In June 2013, the Portland Art Museum in Oregon admitted nude participants prior to the nighttime World Naked Bike Ride for a special exhibit called "Cyclepedia" on the art of bicycle design. Hundreds of patrons saw the exhibit in the nude.
Two sections of the "English Gardens" in Munich, Schönfeldwiese and Schwabingerbach are officially designated as clothing optional, although nude sunbathing may be found in other locations. There are three clothing optional areas on the Isar River, and at the Feldmochinger See. Berlin also has a number of nude sunbathing areas. A section of Bois de Vincennes in Paris has, since 2017, been designated for naturists and is open from April to October. To recognize its third anniversary, a naturist picnic was held in June, 2019.

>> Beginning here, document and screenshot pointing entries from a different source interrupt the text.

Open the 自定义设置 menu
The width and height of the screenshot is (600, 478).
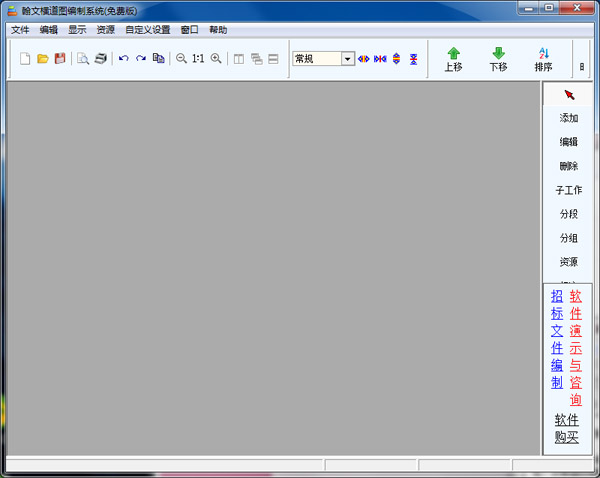[x=147, y=30]
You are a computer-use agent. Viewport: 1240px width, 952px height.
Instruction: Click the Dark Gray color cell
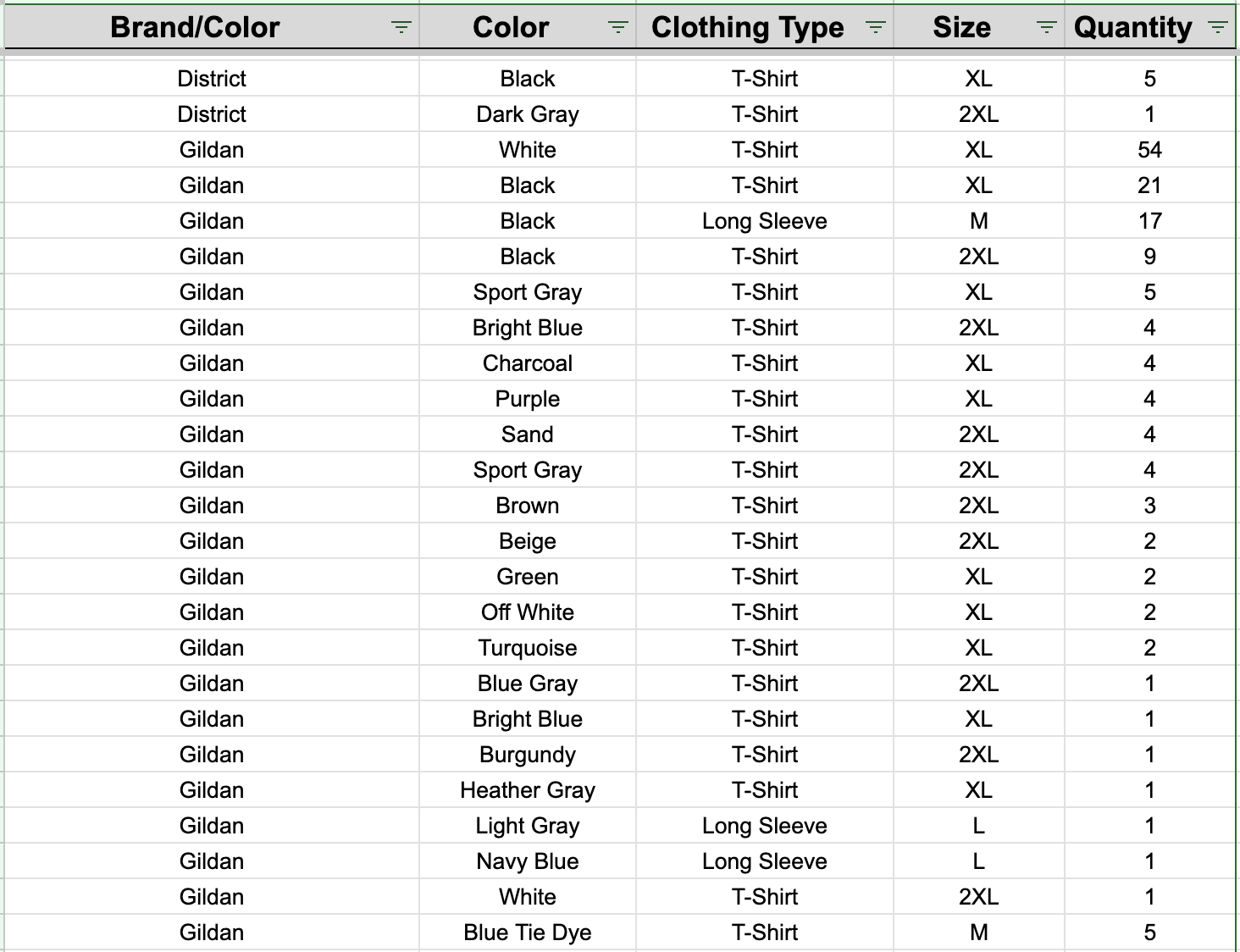[528, 114]
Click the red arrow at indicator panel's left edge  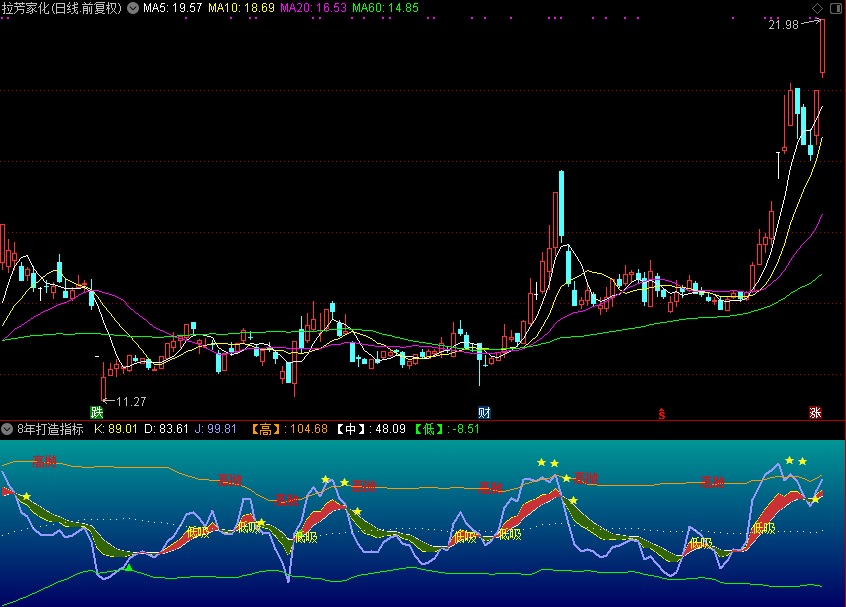[6, 491]
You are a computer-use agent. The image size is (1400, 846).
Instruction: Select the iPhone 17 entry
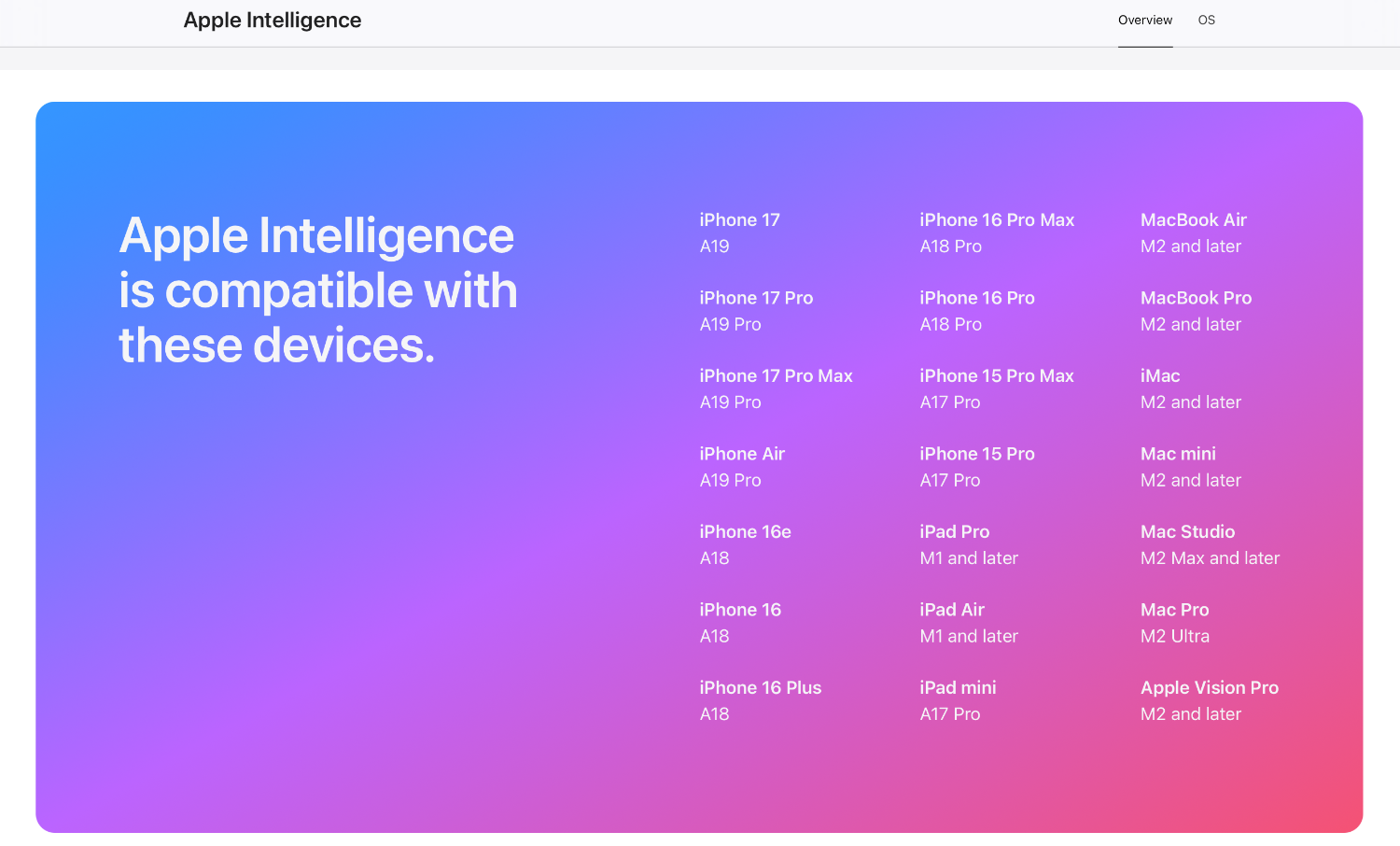[739, 220]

A number of colleges and universities have a tradition of nude parties, often as experiments in social interaction that run counter to the perfect bodies seen in the media. The Pundits at Yale has been throwing naked parties since 1995. At Brown the party is hosted by an off-campus housing cooperative, and at Wellesley it is a charity event for which the administration provides security. At other institutions such as Wesleyan, Columbia, MIT, Bowdoin and Amherst the parties may be more impromptu events in dorms or off-campus.
There have been a number of restaurants (commonly referred to as nude, naked or clothing-free restaurants) where diners were legally at liberty to be nude.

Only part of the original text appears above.